☆☆☆

めまい

 

 バス停の前がなんとなく慌ただしい。近づくと年配のご婦人がしゃがみ込んでいて、心配そうに覗き込む二人のうち、男性はどうやらバスの運転手らしい。降りてすぐ倒れてしまったのか、成り行きを見守る乗客を乗せたバスは停車したまま。もう一方のご婦人が「わたしが見ていますから」などと仰っていて、バスの運転手は「では、お願いできますか」などと応じている。救急車待ちらしい。明日からぐっと気温は下がると聞いたが、今日はまだまだ暑かった。通り過ぎてもう一度振り返ると、先ほどまではしゃがみ込んでいる状態だった女性は仰向けに倒れてしまっていた。  
 ずいぶん前に品川で羽田方面電車に乗り換えたときのことだ。電車が入ってくるアナウンスに被せるように、横でドサッという音がした。男性が倒れていた。横にいた人が驚いて「あなた、大丈夫ですか。もしもーし」などと叫んでいる。倒れた人が痙攣し始めて異常事態になった時に電車がスルスルと入ってきた。この電車を逃すと飛行機に間に合わなくなる。一瞬パニクりつつ仕方なく電車に乗った。  

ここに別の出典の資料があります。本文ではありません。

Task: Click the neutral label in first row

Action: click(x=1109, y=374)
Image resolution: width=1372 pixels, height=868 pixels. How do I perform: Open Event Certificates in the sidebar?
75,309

 ある年齢に達すると、そのような危険性が高まることは分かっているつもりだが、発作などというものはいつ起きるかは予想も付かず、近ごろ眩暈などを初めて体験したものとしては何かと心配は多い。  
 ま、他人事ではありましょうが、歳と共にこのような病の話が増えることは仕方なく申しわけなし。